Being broke makes me sick
I have discovered what makes me sick. It is not the normal sickness am talking about. It is not the sickness that hospital doctors diagnose. It is the sickness of being sick when things go wrong, when life turns upside down and your brain scatters in all directions.
When I have no money, I start feeling sick. It starts with a headache and then a stomach ache but strange enough I never feel the pain in these parts of my body but right inside my heart. I cannot describe the feeling but it is a bad feeling and I know it as a kind of sickness that does not need a visit to the doctor.
When I get home and find Kenya Power have disconnected my lights I feel so so sick. Even though the red flicking light and the minimum minutes had already read zero before I left for home, it still does not fail to make me sick. Just the fact that I am in total darkness and the smell of spoilt milk and sausages brings a dull pain in my heart and that is when sick happens.
I do get sick when the salary delays and the teller at the Bank has a sly smile on his face. With the bills unpaid and my plans upset, I do feel weak and wobbly on my knees, weakly sick.

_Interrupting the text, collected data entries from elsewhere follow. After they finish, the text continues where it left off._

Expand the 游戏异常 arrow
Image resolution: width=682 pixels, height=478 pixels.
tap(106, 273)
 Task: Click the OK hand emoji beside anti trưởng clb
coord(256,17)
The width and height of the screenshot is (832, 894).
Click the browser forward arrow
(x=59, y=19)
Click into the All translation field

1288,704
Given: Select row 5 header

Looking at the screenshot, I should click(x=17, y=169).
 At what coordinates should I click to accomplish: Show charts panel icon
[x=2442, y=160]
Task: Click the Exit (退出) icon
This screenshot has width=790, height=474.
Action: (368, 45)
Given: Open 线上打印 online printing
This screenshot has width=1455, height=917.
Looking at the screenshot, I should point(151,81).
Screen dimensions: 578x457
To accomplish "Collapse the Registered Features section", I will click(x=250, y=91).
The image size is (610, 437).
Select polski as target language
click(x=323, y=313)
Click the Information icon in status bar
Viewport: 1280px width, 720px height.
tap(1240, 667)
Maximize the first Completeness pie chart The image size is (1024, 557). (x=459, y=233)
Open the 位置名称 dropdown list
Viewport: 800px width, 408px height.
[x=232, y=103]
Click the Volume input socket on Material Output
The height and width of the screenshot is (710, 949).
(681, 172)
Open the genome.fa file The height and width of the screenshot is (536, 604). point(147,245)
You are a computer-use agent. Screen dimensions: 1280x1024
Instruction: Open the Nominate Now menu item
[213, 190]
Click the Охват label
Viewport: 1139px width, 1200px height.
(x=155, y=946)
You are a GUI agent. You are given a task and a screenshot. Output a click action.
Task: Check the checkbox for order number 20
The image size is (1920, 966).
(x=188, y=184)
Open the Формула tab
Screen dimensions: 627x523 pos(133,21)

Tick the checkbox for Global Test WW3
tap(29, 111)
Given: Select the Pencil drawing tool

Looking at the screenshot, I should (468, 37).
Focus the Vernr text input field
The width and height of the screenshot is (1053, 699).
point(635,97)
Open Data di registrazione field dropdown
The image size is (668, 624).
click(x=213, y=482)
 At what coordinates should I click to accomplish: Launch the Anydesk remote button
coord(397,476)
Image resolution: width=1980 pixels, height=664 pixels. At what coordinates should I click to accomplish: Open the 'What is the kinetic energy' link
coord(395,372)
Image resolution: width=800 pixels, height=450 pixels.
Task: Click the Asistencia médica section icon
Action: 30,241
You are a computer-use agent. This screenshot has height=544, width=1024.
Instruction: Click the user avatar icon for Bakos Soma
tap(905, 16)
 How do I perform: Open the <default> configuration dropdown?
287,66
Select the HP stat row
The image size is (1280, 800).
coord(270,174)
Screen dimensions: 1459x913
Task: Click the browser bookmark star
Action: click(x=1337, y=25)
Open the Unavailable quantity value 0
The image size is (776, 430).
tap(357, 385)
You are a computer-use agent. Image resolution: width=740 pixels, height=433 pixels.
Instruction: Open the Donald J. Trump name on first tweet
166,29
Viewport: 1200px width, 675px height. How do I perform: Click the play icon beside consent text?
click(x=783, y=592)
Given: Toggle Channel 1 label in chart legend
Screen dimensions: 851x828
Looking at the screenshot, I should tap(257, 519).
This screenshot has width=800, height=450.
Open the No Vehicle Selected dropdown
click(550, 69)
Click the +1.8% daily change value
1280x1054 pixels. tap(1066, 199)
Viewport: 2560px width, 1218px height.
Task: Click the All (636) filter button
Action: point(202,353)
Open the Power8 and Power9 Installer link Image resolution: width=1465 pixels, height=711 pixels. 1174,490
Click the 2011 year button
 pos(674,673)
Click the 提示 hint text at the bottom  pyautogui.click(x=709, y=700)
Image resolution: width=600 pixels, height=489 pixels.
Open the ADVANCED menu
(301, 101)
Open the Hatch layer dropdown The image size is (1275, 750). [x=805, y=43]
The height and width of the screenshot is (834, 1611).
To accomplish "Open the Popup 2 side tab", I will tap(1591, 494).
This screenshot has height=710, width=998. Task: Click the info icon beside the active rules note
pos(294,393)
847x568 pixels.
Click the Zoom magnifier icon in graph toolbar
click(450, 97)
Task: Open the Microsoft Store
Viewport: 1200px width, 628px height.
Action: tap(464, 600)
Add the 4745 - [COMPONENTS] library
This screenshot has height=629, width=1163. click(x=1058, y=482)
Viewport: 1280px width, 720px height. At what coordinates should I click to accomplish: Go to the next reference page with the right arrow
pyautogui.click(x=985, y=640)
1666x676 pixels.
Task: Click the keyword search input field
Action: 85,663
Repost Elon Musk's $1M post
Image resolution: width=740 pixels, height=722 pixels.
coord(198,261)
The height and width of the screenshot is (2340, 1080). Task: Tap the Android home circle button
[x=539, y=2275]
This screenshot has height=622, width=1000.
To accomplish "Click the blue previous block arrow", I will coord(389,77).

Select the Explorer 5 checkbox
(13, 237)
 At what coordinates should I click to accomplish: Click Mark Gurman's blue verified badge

When the Boss fires me without a notice or any remunerations and the landlord is about to throw me out of the house and I lose my appetite even though I have no food to eat, friends that is when I get truly sick. When I attend a job interview and get a letter of regret or sometimes no letter at all and no regrets, I often feel sad and dejected and I do feel sick and tired. Just sick and tired just waiting and hoping for that letter or that phone call that never comes.
Sometimes it is the iron box that has blown up when I am preparing for a date or an important meeting. Or I burn my dress minutes before that special occasion. Or I misplace the key to my main door and miss the staff bus and a staff retreat and I have to create stories on why I missed the bus…I get very sick my friends.
When I fail to attend a friend’s wedding or funeral and they cannot understand why and they hold grudges against me for years, while some delete me from their friendship list, I may pretend that I do not care but deep inside I feel sick. Oh how I feel lousy and disappointed when my relationship ends and suddenly I realise that love can come to an end. When I lose my close family and friends to death and I remain so lonely and so sick.
This sickness of mine comes when someone I lean on turns their back on me and walk away without stopping to look back, especially when I need them, especially when I am down. Oh, I feel so sickly sick!
To be sick because of life’s burdens is not a easy thing my friends, but sometimes it happens and you may just find yourself sick without trying. Yet all will finally come to a happy end when all is well. It shall be well, my friends. It shall be well.